Please reproduce the listing below with "Choose" substituted for every "Select" and nothing else changed. Leave the pictures out.
++++ MATERIALS PROVIDED
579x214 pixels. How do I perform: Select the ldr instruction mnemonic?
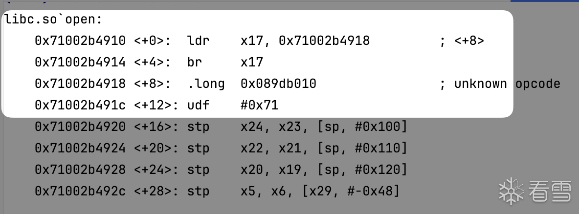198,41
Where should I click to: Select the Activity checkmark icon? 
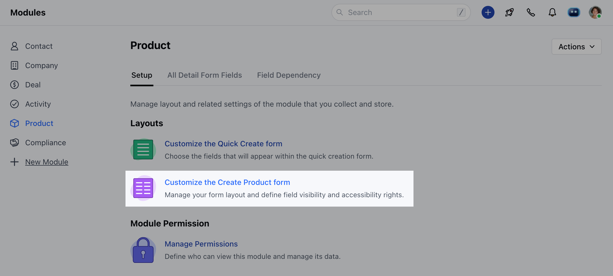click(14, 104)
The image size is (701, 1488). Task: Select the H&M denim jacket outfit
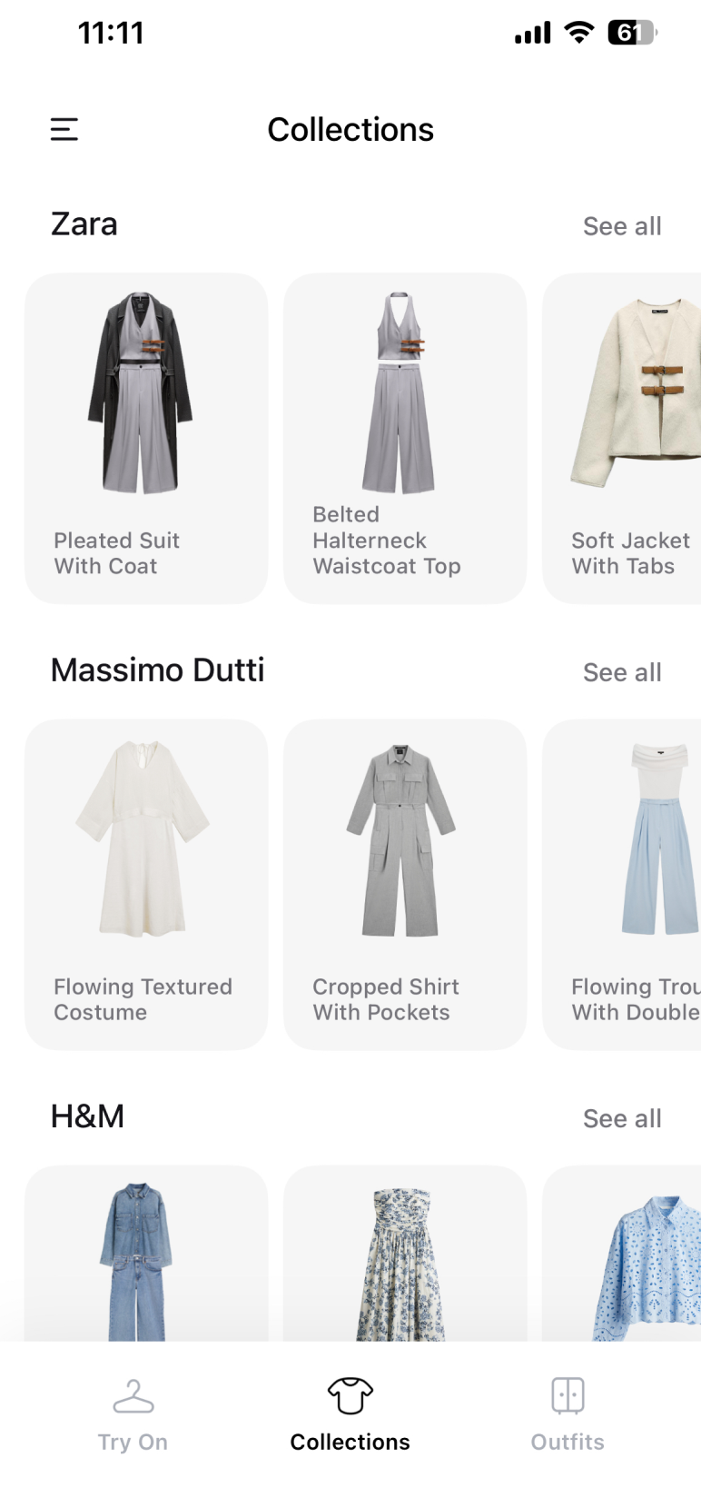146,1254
++++++++
### SOLUTION BELOW
579x214 pixels. How do I perform: Choose the ldr instruction mnemonic?
198,41
Where should I click to: Choose the Activity checkmark icon? 
click(14, 104)
The image size is (701, 1488). Task: Choose the H&M denim jacket outfit
146,1254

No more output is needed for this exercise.